Johns Hopkins pain management specialist recommends Calmare Therapy for RSD pain

Scrambler therapy can overcome severe neuropathy

Preface: Three years ago, my team and I conducted an exhaustive search looking for a new drug-free therapy (with no patient side effects, which was FDA cleared) to help combat treatment-resistant chronic pain.

We eventually (unanimously) agreed that Calmare's scrambler therapy was a new technology that offered long-term pain relief with no debilitating side effects to patients, who had suffered too much already.

Today, this therapy is minimizing or even eliminating chronic neuropathy in patients living with failed back surgery, chronic spine pain, chemotherapy-induced pain, reflex sympathetic dystrophy (RSD  / CRPS  /  fibromyalgia). I'd like to share a story about Amy, a patient suffering from severe chronic pain after a failed neck surgery which had left her virtually bedridden.

My message is that regardless of the pain therapy you choose, keep in mind there are treatments that do not involve expensive and debilitating drugs or invasive treatments such as spinal cord stimulators. Keep looking, talk to doctors, keep up with the new research. There is a solution out there to minimize your pain.

About Amy and her pain
Forty-six-year-old Amy Horwitz is a bigger-than-life, vivacious, “mover and shaker.”  When complications from a 2010 neck surgery left her immobilized and bedridden, her life was turned upside down.  No longer the care-free, independent woman she used to be, Amy become dependent on a cane or walker to get around, and her husband quit his job to care for her.

Amy during her scrambler therapy treatment.




"I felt like I had a boa constrictor going around my legs. I felt pain everywhere from my head to my toes," Amy explains. "My pain was literally off the charts."

Former pharma tech is handed scripts for painkillers
Amy visited several highly regarded medical specialists, including an orthopedist and a neurosurgeon. But instead of receiving a diagnosis, she was told that her pain was psychogenic (in the mind) and she received a myriad of prescriptions for antidepressants, muscle relaxants and strong narcotics, including the highly addictive OxyContin.

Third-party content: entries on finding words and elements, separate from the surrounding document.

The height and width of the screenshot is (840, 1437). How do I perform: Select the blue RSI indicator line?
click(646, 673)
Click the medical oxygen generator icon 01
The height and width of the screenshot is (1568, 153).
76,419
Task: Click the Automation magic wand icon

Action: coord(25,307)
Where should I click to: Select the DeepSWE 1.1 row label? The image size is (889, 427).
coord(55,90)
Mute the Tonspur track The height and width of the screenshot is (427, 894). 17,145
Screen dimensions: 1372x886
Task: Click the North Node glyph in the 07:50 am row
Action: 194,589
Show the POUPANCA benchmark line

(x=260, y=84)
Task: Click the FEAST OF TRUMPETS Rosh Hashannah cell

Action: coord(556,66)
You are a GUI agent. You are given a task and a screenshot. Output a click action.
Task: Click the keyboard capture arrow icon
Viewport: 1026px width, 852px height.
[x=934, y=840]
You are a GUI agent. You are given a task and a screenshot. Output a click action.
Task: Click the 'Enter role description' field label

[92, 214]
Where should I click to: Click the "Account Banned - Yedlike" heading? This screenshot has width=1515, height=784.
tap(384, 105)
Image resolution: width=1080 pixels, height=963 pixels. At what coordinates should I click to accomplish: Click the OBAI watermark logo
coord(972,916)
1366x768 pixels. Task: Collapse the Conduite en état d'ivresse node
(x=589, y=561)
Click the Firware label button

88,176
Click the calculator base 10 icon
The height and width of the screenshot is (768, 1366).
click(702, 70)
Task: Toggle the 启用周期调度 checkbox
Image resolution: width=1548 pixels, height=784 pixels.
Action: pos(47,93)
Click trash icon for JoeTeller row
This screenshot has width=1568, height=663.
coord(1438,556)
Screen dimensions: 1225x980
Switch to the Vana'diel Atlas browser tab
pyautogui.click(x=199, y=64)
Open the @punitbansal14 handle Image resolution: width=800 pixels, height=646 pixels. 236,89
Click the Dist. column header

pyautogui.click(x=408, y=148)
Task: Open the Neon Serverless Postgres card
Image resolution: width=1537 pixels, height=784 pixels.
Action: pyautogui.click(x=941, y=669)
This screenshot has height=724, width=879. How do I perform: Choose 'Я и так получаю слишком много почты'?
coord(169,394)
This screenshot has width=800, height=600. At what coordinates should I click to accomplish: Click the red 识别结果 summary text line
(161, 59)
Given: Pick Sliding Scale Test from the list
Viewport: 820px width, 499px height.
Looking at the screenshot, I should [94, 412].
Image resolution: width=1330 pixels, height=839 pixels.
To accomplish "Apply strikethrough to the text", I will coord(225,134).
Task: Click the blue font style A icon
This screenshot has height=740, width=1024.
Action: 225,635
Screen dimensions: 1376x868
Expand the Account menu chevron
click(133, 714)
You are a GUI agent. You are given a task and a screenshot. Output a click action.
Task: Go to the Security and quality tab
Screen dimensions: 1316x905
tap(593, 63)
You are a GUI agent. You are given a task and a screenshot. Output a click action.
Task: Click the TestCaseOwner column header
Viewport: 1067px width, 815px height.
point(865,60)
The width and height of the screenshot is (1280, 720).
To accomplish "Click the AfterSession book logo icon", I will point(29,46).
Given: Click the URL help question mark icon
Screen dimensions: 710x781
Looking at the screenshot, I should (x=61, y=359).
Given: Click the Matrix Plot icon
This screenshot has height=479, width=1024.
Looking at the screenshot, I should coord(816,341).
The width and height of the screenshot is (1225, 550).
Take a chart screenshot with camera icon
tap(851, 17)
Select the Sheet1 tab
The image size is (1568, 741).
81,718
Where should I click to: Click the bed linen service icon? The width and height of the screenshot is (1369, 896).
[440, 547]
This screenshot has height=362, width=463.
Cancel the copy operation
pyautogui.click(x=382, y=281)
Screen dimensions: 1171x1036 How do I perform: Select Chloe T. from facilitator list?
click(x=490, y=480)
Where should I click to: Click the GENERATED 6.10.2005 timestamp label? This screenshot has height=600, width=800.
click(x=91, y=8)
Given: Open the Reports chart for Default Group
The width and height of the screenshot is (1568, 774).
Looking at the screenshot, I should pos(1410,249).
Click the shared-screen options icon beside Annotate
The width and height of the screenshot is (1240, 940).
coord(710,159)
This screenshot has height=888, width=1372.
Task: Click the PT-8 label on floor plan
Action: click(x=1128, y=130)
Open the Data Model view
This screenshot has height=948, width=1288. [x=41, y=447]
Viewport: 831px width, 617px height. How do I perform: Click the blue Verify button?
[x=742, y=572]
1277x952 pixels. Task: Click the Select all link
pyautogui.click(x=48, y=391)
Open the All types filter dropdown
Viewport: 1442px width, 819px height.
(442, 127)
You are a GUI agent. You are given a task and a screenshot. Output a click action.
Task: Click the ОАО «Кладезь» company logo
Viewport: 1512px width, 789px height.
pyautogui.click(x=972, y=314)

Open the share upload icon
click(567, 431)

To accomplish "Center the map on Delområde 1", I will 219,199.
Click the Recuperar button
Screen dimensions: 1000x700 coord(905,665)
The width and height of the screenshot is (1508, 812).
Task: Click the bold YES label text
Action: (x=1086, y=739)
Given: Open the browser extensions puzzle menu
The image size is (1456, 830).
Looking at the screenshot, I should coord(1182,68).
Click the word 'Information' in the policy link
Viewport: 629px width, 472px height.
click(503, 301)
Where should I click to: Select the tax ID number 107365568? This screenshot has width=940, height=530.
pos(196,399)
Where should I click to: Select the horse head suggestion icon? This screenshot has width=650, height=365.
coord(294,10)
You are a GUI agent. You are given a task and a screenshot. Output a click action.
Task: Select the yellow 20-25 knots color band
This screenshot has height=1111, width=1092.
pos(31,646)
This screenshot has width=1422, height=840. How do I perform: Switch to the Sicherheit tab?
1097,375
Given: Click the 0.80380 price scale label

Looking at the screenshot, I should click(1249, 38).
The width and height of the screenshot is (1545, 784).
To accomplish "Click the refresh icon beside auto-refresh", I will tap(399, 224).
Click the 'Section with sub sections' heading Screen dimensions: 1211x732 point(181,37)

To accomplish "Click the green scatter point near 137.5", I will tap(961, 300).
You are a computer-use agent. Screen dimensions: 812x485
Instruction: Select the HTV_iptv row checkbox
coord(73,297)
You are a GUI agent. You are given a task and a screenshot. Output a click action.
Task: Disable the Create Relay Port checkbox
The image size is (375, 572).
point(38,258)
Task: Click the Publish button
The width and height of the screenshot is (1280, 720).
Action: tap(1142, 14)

Amy's hand before Calmare Therapy

Amy's hand before Calmare therapy

As a former pharmaceutical tech, Amy was well aware of the debilitating side effects of these narcotics, some of which she had experienced firsthand. “I wanted relief─but did not want to live my life dependent on expensive and dangerous pain medications,” says Amy.

Amy and her husband face the source of her chronic pain–head-on
With the support of her husband, they conducted extensive research of her symptoms on the Internet and agreed in their mutual self-diagnosis of reflex sympathetic dystrophy (RSD), which was later confirmed by an RSD specialist at John Hopkins Blaustein Pain Treatment Center. After hearing of Amy’s desire for a drug-free solution to her chronic pain, her doctor  recommended a newer treatment for pain that tricks the brain’s pain signal and is showing great results for RSD sufferers–Calmare Therapy.

Calmare uses a biophysical (using physical methods to treat biological problems) rather than a biochemical (drugs) approach to pain management. It is a pain-free, non-invasive treatment for nerve pain that uses electrodes placed on the skin to deliver a ‘no-pain’ message directly to the nerve.

Amy's hand after treatment.

Amy's hand after treatment

When Amy first arrived at my office,  her pain was a 10/10 on the Pain Scale. After nine daily  sessions, her pain level dropped to 2/10.

“The swelling on my hands had gone down and the pain in my legs had significantly improved. I am finally able to move on my own. I can honestly say I feel like myself again for the first time in years,” says Amy. She is still amazed by the fact that she can grab a glass and put ice in it herself. “It is an incredible feat for me,” laughs Amy.

While Amy is not completely pain-free, she says she can finally see “the light at the end of the tunnel.”  She does not know what her future will bring. She hopes to try yoga and ride a rollercoaster again. But one thing she knows for sure is that, “I’m moving and shaking once again and nothing is ever going to derail me from enjoying this wonderful life.”